• **SHORT TASK**
Copy out each line of the material below that contains the word "symbol", in the order the lines appear.

• **INPUT RECORDS**
[BEGIN]

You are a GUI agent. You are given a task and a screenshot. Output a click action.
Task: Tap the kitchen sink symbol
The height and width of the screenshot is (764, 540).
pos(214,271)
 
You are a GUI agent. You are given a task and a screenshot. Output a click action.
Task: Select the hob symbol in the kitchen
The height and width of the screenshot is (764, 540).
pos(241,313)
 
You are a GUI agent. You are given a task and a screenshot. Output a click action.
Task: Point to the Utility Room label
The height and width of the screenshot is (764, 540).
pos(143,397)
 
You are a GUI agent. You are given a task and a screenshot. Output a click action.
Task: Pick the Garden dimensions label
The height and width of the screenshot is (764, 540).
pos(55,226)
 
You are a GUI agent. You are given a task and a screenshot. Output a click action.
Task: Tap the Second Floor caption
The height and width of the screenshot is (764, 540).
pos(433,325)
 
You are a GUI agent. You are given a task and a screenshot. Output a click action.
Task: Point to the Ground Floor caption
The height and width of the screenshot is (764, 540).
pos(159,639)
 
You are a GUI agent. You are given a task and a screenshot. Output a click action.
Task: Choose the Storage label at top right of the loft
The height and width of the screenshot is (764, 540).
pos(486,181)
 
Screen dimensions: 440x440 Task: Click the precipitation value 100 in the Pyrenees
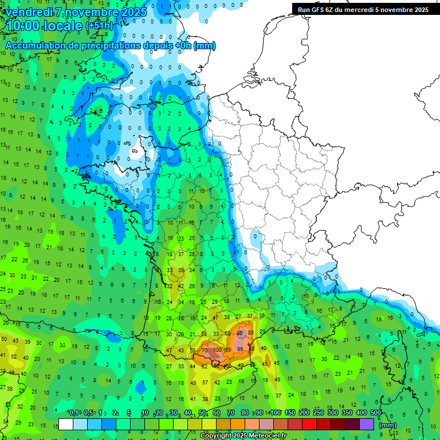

[END]

• **ANSWER TO THE PROBLEM**
Task: Tap the kitchen sink symbol
Task: Select the hob symbol in the kitchen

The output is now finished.